Roger and the rest of the force followed. Inside the Red Crater, which enclosed a space about a mile in diameter, very little could at first be seen but clouds of sulphurous vapours, which when wafted in their direction nearly stifled them; and clouds of steam where the little stream from the hidden pool at the further end of the crater fell into some gulf of heat----
They advanced cautiously; the wind took a different turn, and at last the rashest pioneers among them discerned the ground falling away abruptly over a sharp-cut edge into Hell--as a Dante might have deemed it. The sulphurous fumes drove them back. The inevitable conclusion--confirmed in time--was that the crater had reopened immediately beneath Stolzenberg's settlement.

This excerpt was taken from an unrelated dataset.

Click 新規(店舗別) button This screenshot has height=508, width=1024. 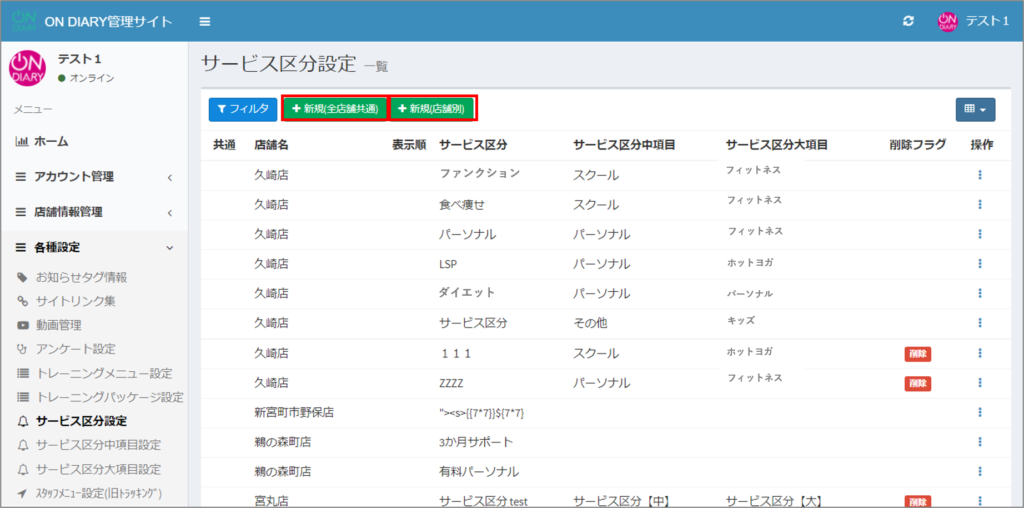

Houses, people, cattle had all been plunged into the bowels of the earth, hundreds of feet below to a fiery furnace. Those humans and cattle who were nearer the crater walls at the time had possibly been choked and killed by the gases. Indeed, on their way out, they saw here and there, at the bases of the red walls, dead cattle lying stiff, all four legs in the air. Evidently, inquisitive Masai, after the earthquake, had climbed the crater-rim from the outside and seen enough to guess that the white Woman-chief's curse had come home, and the great enemy of the Masai and his murderous band of raiders had gone suddenly to an awful doom.
*CHAPTER XXII*
*EIGHT YEARS HAVE PASSED BY*
Eight years have passed since Roger Brentham staggered, half stupefied with sulphur fumes, from the Red Crater; satisfied with a great sense of relief and no pity, that Stolzenberg and his raiding Ruga-ruga had come to a deserved end.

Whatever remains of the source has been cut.